**Problem 1**:
Return the whole gas tax article word for word.

[BEGIN Excerpt]

Abrams tries new tack on gas taxes
July 1, 2022
Inside today’s edition of Swing State Georgia:
Abrams tries to play offense on gas prices.
Clarence Thomas’s name disappears in Savannah.
Checking Georgia’s Constitution on abortion.
As an estimated 1.4 million Georgians prepare to hit the road for the July 4 weekend, drivers may see Stacey Abrams’ new ads on more than 5,500 gas station pumps highlighting her call to suspend the state sales tax on fuel through the end of the year.
“Stacey Abrams says no to tax increases, but she says that’s not enough,” the narrator says. “She’s also calling to suspend the gas tax through the end of 2022 to keep more money in your pocket.”
It’s among the first political ads designed specifically for gas stations and a sign that the Democratic candidate recognizes that gas prices are getting voters’ attention-- and she plans to pressure Kemp on the fuel tax even as the Supreme Court’s abortion ruling remakes her broader strategy.
Abrams is trying to turn the tables on Gov. Brian Kemp, who originated the tax cut and has used it throughout the year to pummel Democrats for rising fuel costs.

[END Excerpt]

**Problem 2**:
In the rows, rename "undo arrow icon" to "undo button" from the line with "Task: Enable the Nozzle checkbox" up to and including the line with "click(1128, 18)". Give back only those lines, with nothing else changed.

[BEGIN Data provided]

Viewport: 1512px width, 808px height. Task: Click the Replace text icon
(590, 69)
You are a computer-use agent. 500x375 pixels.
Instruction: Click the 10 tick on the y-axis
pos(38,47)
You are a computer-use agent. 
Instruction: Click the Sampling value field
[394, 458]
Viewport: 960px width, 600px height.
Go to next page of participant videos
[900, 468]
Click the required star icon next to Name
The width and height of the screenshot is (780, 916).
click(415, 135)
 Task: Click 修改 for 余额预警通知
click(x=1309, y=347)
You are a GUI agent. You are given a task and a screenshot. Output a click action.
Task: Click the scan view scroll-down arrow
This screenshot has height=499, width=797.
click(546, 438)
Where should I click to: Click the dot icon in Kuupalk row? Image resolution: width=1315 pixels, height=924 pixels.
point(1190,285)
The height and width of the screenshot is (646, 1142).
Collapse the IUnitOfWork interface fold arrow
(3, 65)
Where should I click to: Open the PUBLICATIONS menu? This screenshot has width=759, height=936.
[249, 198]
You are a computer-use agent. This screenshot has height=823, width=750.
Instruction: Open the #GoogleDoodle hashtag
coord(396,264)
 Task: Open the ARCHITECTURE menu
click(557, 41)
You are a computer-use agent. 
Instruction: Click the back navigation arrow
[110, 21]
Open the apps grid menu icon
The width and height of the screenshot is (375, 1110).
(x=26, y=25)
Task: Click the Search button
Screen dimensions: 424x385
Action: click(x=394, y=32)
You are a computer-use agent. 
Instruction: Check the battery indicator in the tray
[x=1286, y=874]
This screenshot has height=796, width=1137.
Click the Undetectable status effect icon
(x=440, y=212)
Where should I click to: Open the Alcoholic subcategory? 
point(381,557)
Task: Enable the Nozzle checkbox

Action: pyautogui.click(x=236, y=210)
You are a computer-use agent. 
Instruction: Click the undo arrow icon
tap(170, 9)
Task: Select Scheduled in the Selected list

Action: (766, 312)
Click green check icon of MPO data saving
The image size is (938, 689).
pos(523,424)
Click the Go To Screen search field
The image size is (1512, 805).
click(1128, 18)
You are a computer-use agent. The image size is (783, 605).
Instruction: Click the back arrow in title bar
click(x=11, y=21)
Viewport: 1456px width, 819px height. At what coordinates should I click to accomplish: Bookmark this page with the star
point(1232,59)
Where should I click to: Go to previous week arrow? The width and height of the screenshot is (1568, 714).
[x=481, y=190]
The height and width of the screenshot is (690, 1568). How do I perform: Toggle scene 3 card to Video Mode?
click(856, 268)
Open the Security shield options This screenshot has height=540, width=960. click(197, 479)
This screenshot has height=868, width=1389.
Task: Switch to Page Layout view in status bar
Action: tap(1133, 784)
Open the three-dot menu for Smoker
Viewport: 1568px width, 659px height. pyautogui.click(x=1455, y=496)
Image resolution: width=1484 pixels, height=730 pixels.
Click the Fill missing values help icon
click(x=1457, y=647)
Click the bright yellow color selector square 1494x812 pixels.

[END Data provided]

**Response 1**:
Abrams tries new tack on gas taxes
July 1, 2022
Inside today’s edition of Swing State Georgia:
Abrams tries to play offense on gas prices.
Clarence Thomas’s name disappears in Savannah.
Checking Georgia’s Constitution on abortion.
As an estimated 1.4 million Georgians prepare to hit the road for the July 4 weekend, drivers may see Stacey Abrams’ new ads on more than 5,500 gas station pumps highlighting her call to suspend the state sales tax on fuel through the end of the year.
“Stacey Abrams says no to tax increases, but she says that’s not enough,” the narrator says. “She’s also calling to suspend the gas tax through the end of 2022 to keep more money in your pocket.”
It’s among the first political ads designed specifically for gas stations and a sign that the Democratic candidate recognizes that gas prices are getting voters’ attention-- and she plans to pressure Kemp on the fuel tax even as the Supreme Court’s abortion ruling remakes her broader strategy.
Abrams is trying to turn the tables on Gov. Brian Kemp, who originated the tax cut and has used it throughout the year to pummel Democrats for rising fuel costs.

**Response 2**:
Task: Enable the Nozzle checkbox

Action: pyautogui.click(x=236, y=210)
You are a computer-use agent. 
Instruction: Click the undo button
tap(170, 9)
Task: Select Scheduled in the Selected list

Action: (766, 312)
Click green check icon of MPO data saving
The image size is (938, 689).
pos(523,424)
Click the Go To Screen search field
The image size is (1512, 805).
click(1128, 18)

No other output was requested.